Your output should be an exact copy of the records, with no pictures in it.
########################################
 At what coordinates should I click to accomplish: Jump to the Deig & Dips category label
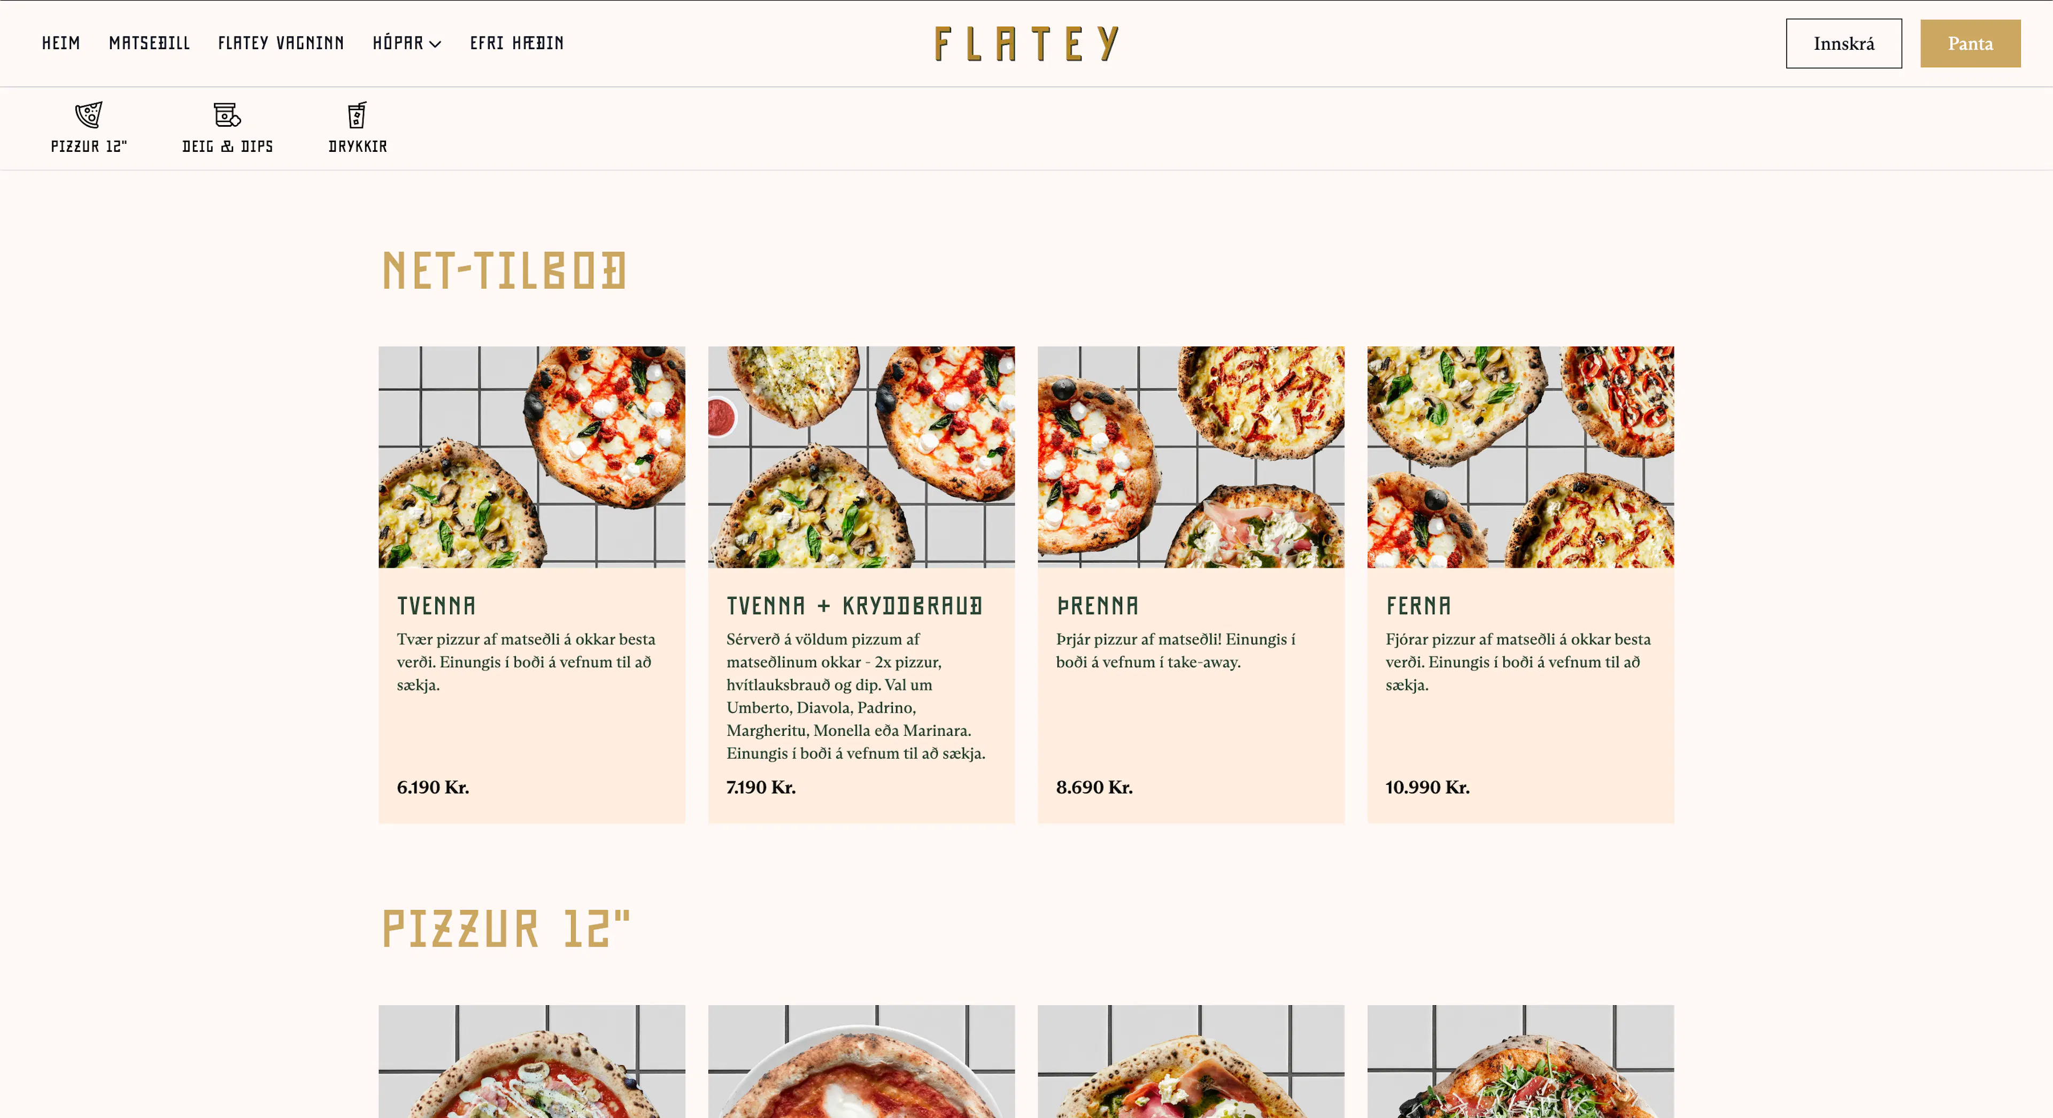(228, 147)
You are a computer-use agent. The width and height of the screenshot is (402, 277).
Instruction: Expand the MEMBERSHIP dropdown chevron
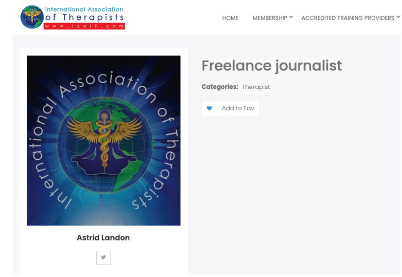291,17
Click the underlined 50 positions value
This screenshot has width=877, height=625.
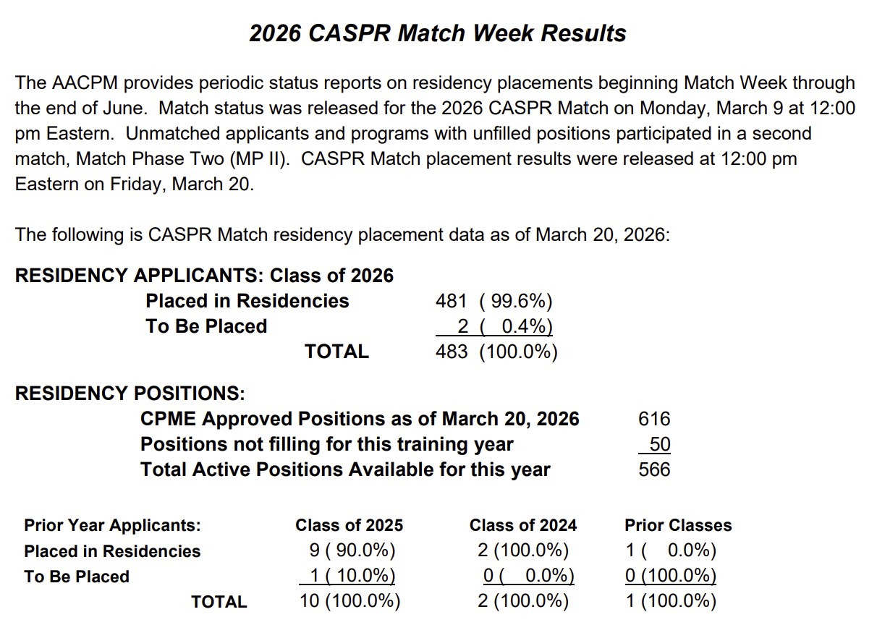pyautogui.click(x=659, y=444)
########################################
● Task answer:
 At what coordinates should I click to accomplish: Jump to the Deig & Dips category label
(228, 147)
You are a computer-use agent. The width and height of the screenshot is (402, 277).
Instruction: Expand the MEMBERSHIP dropdown chevron
291,17
Click the underlined 50 positions value
This screenshot has width=877, height=625.
pyautogui.click(x=659, y=444)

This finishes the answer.